BREITBANDVERKABELUNG
Wirtschaft und »Datensauger« auf dem Lande haben noch das Nachsehen. Kleine Kommunen suchen nach Wegen ins digitale Zeitalter
Aus meiner Region Stade-Cuxhaven wandern Mittelständler ab, weil sie keinen leistungsfähigen Internetanschluss haben", erzählt die Unionsabgeordnete Mar- tina Krogmann. Franz-Reinhard Habbel assistiert: "Architekturbüros ziehen aus ländlichen Gegenden Brandenburgs nach Potsdam, weil dort große Datenmengen rascher übertragen werden können." Der IT-Fachmann beim Deutschen Städte- und Gemeindebund (DStGB) klagt: "Eine fehlende Breitbandverbindung ärgert nicht nur Computerfreaks, sondern benachteiligt auch Schreinermeister, die Konstruktionspläne nicht übers Netz zu empfangen vermögen." Dicke Datenbündel durchs Internet beamen können: Dieser Aspekt sei auch für Logistikunternehmen bei der Standortwahl wichtig. In Attendorn im südlichen Sauerland droht ein Hersteller von Wagenleuchten einen Autokonzern als Auftraggeber zu verlieren, der auf der digitalen Übermittlung von bislang postalisch zugestellten Entwicklungsunterlagen besteht: In letzter Minute wird mit Hilfe der Gemeinde eine Breitbandlösung gefunden, 50 Arbeitsplätze werden gerettet.

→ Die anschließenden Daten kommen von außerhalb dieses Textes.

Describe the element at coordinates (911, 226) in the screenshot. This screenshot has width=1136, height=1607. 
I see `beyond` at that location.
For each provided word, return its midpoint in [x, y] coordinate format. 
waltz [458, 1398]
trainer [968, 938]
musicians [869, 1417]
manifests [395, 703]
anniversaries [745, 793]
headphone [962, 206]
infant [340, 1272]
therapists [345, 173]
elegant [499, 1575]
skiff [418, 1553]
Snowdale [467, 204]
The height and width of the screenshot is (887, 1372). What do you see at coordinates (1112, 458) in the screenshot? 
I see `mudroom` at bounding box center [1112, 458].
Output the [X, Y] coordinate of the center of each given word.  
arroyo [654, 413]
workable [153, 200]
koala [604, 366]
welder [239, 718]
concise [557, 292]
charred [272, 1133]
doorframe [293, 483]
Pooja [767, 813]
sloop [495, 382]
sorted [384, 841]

Solche Beispiele illus- trieren ein "gravierendes Problem" (Krogmann): In vielen ländlichen Zonen sieht es mit einem preisgünstigen "schnellen Internet" düster aus, das in größeren Städten längst Standard ist. Ob DSL, Glasfaser, Kabel-TV, Funkfrequenzen oder eine andere Technik: Ohne Netzverknüpfung mit hohem Tempo haben Firmenchefs, bildungsbeflissene Studenten oder "Sauger" von Musik- und Filmdateien das Nachsehen. DStGB-Sprecher Habbel sagt: "Breitband ist die moderne Straße des 21. Jahrhunderts." CDU-Expertin Krogmann betont, "beim Thema Infrastruktur darf man nicht mehr nur an Bahnlinien, Asphaltpisten und Kanalisation denken". Martin Dörmann: "Fehlende Breitbandtechniken hemmen die ökonomische Entwicklung vor allem in ohnehin strukturschwachen Regionen." Der Fachmann der SPD-Fraktion warnt vor einer "sozialen Spaltung". FDP-Kollege Christoph Waitz sieht nicht zuletzt in den neuen Ländern Unternehmen mit Standorten auf dem Lande benachteiligt. "In Ballungsräumen geht die Post ab, und bei uns bleibt sie liegen", klagt Uwe Brandl, Präsident des Bayerischen Gemeindetages.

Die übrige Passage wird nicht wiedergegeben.